A morning meditation for families.
Time needed: 5-10min.
Sit in a circle, close eyes if possible! Collectively take some deep breaths. Depends on the ages of your kids, how long they will hold still to breathe. But I've learned that the louder I breathe, the more they pay attention, so make your breath as dramatic as possible to begin, then slowly let it get softer as you all sync your breathing.
Then ask everyone to envision the best day possible. When the kids are young, ask them questions to keep them engaged and included in the meditation. 'What would make today great?' 'Would it be good to talk to one another with ease and to use words like Please and Thank You?' 'Perhaps sharing our toys and the feeling we get when someone shares with us?' Questions like that help give the kids a visual for the day. Then have them close their eyes again and see it all happen in their minds.
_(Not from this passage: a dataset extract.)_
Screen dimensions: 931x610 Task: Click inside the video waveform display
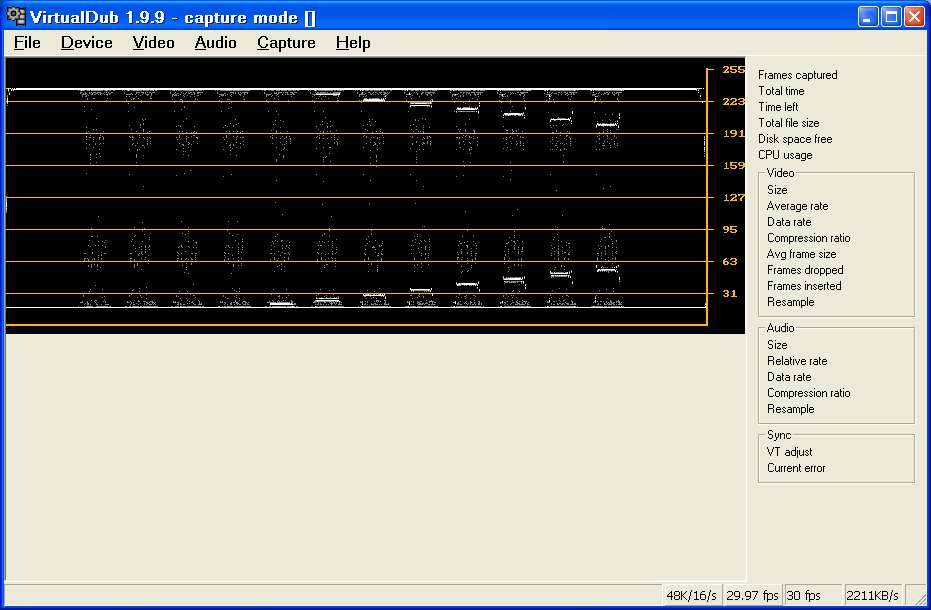355,195
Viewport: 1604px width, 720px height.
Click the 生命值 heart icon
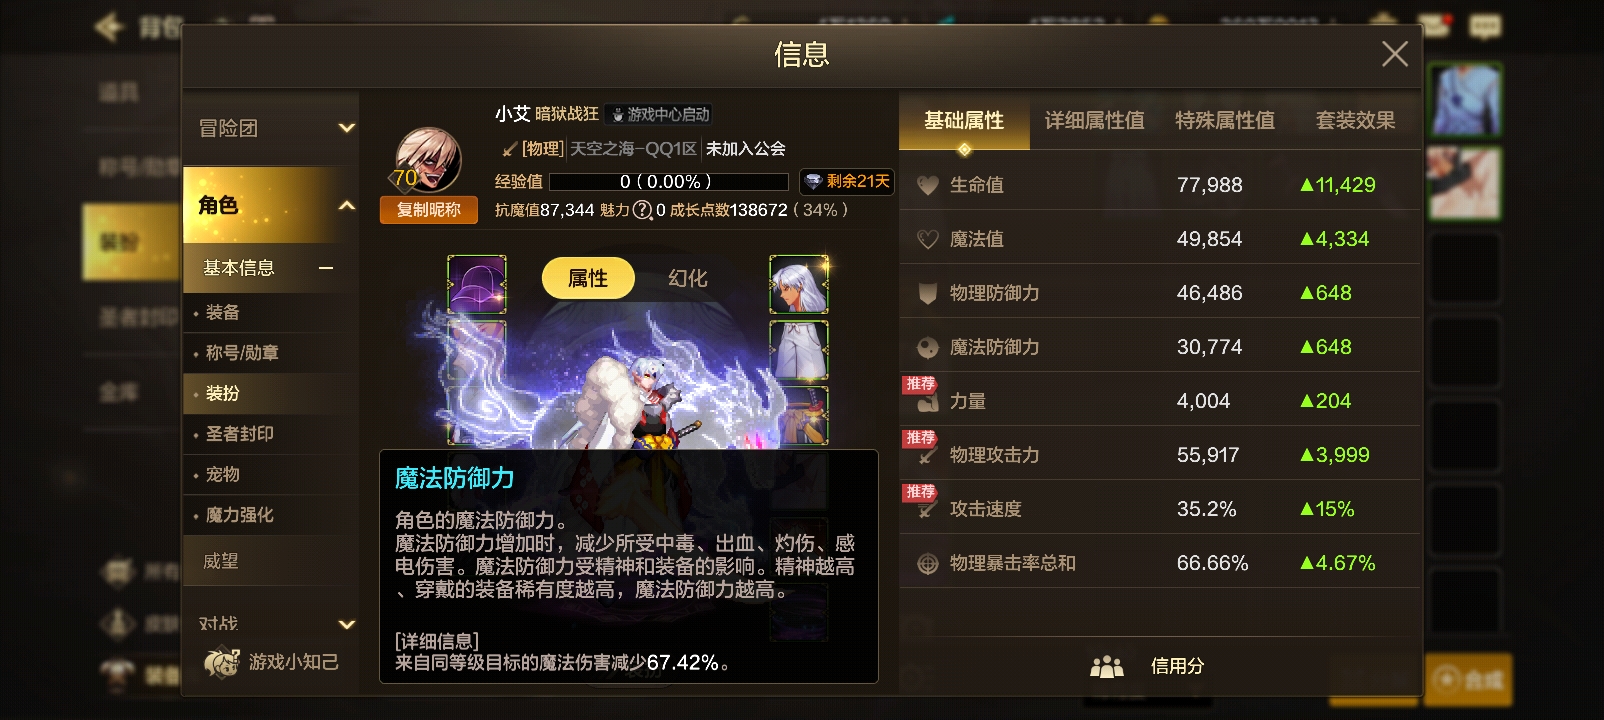928,185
Once everyone has had time to visualize what a good day looks like, then we like to Om together. Sometimes its one OM, sometimes 3, but my kids love it! And, its a great way to get them to take a deep exhale.
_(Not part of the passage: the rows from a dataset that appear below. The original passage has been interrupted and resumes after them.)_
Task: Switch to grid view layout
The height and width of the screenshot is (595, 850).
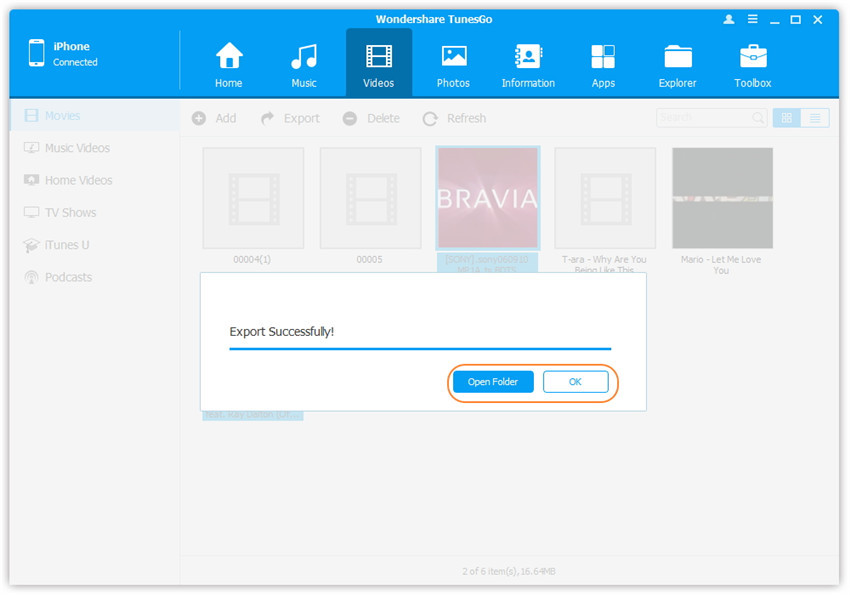Action: click(786, 118)
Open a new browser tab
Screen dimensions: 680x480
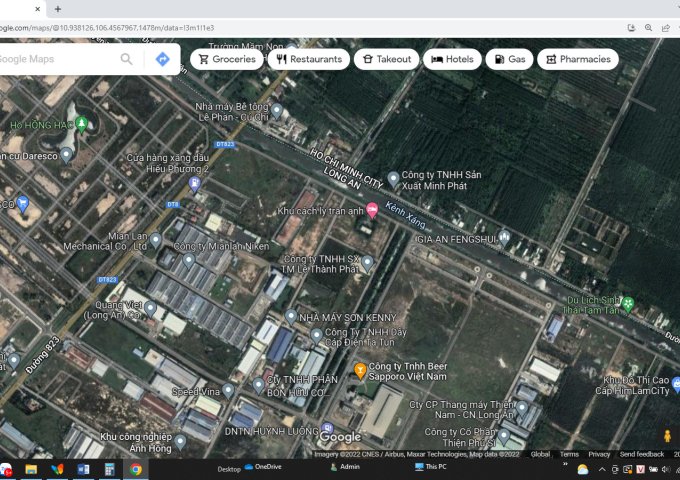click(57, 9)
I've found that this meditation is so helpful, because it gives us all something to work towards. Chances are there will be whining and arguments, but its easier to get back on track, because we know where we want our day to be. I hope this helps you! ~Namaste.
An anytime you need to get out of your head and in the moment meditation!
Time needed: 3-20min.
- Find a comfortable position, close your eyes and take several deep breaths.
- HEAR in all directions. Without judgment or expectation. Allow your mind to define the sound and then move on to the next sound.
- SMELL, same as before, without judgment, but smelling because you can.
- TASTE and notice the difference textures that exist in your mouth
- FEEL, the temperature of the air, the clothes touching your skin, just FEEL.
- SEE, keeping eyes closed, notice what you see.
Slowly come back to awareness. Notice how much less clutter is in the head and how much more present you are. Repeat if there is still too much chatter in the mind.